Paranormal North Coast British Columbia is a Kitimat-based team that has, over the past three years, investigated different places around Kitimat, Terrace, and Prince Rupert, looking to try to explain the seemingly unexplainable.
Recently, they conducted an investigation of PF Pizzeria & Bistro at City Centre Mall, after employees reported strange goings-on in and around the establishment.
The team, made up of Danny Nunes, John Powell, Roy Lawson, and Keenan Mosdell, had received a call from employees at PF Bistro that there were weekly occurrences of things that shouldn’t be happening, such as weird noises, dishes flying off kitchen shelves, and something the Bistro staff call “Shadowman,” a shadowy apparition that many would see behind them out of the corner of their eyes.
So, the team decided to come in and investigate.
“The idea is that, if there are ghosts, they are composed of different energies, so the idea is that they can transmit different energy waves to hit different technologies and communicate with you,” Nunes said.
The team uses video cameras, audio equipment, and an app called Spirit Box that emits a loud, white noise that different energies can interact with to try to communicate with humans.
They also use temperature readings to try to document energies, as well.
“Humans emit heat signatures, yeah?
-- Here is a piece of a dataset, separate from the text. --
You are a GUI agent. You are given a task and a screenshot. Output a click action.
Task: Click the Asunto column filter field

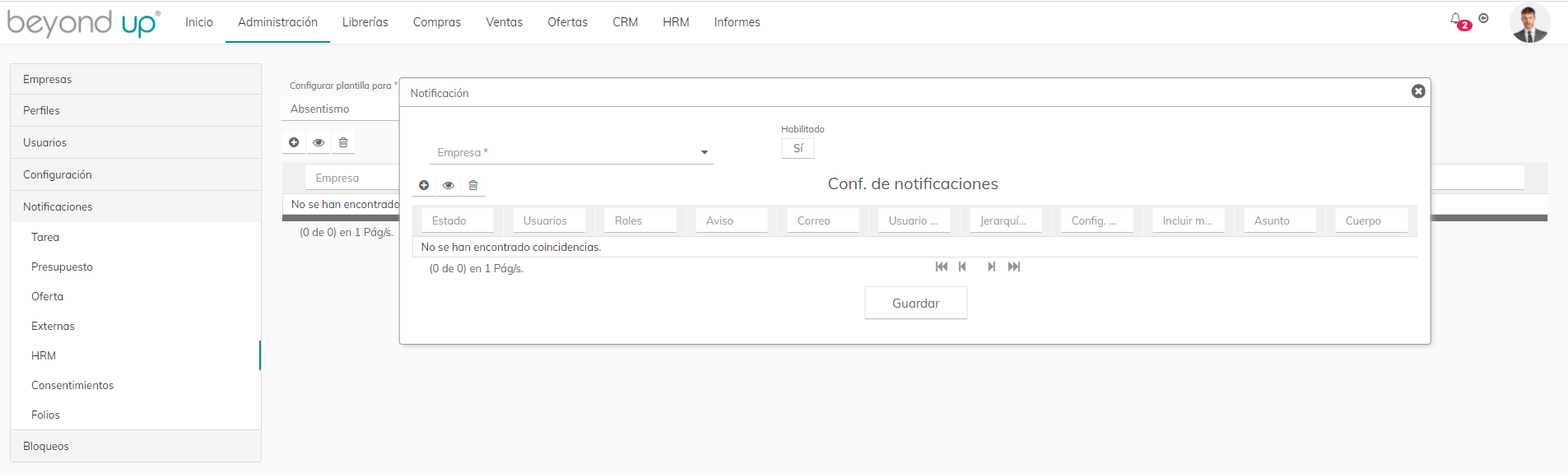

So, you know, if you see something on a device shaped like a human, but it’s emitting a cold signature, then it’s like, oh my God, you’re going to freak out because that doesn’t make sense,” Nunes said.
“And even sometimes a heat signature, it’s like, there’s nothing there on the other cameras, but why are we getting this heat signature then?” Powell added.
Nunes and Powell said investigating is often boring and tedious and they’re not finding ghosts around every corner, like the TV shows would have people believe.
“You’re lucky if you get, like, audio evidence, so…you’re setting up cameras, you’re setting up audio devices,” Nunes said. “We document what’s going on, and try to put a face to what the witnesses are telling us.”
Nunes and Powell said the process involves setting up the equipment, then asking a series of basic questions, such as the spirit’s name, if they’re even there, etc., to try to get an intelligent response in return.
“You’re asking questions, like, out of thin air,” Nunes said. “You’re trying to guess whether there’s maybe something there or not.”
The team starts by interviewing witnesses to get a sense of the situation and try to find out if there’s any relevant history. From there, they try to recreate the witness testimonies to see if they can find out if there’s validity to their experiences.
In the case of The Bistro, Nunes said they talked to the employees and went to the Kitimat Northern Sentinel archives at the Kitimat Public Library to try to validate the stories and get a sense of the restaurant’s history.
They found out that in 1975, there was an attempted robbery at a sporting goods store on the lower level. The man had ended up in a shoot-out with the police. Police chased him to the second level, where the man reportedly later died due to a self-inflicted gunshot wound to the head.
The location of this incident? Right outside The Bistro where they’d been experiencing the strange activity.
Throughout the investigation, which happened near the end of June, the team saw an orb in the bathroom, heard a response that sounded like “Nathan” when they asked the spirit’s name, had a broom fall unprovoked in the kitchen, and got a vocal response to questions posed just outside of the staff bathroom, in the kitchen, and in main dining area.
Nunes and Powell said that they never saw the “Shadowman” the employees had spoken of, and they can’t confirm that the audio and video they got was the man from the 1975 robbery, but they said the footage they got validated the employees’ testimonies that something strange was going on.
“There’s a lot of different theories about what constitutes the paranormal,” Nunes said. “We’re not busting ghosts, we’re documentarians, really.”
Going forward, they said the team’s goal is to try to document occurrences all around Northwest B.C.
“The idea is to go up the road, from Kitimat to Prince George, and basically document these stories,” Nunes said. “If you can [document] something with a human form, that’s the gold at the end of the rainbow…[but] like I said, [we’re] not Ghostbusters, nothing we see is for certain, we’re just doing [our] best.”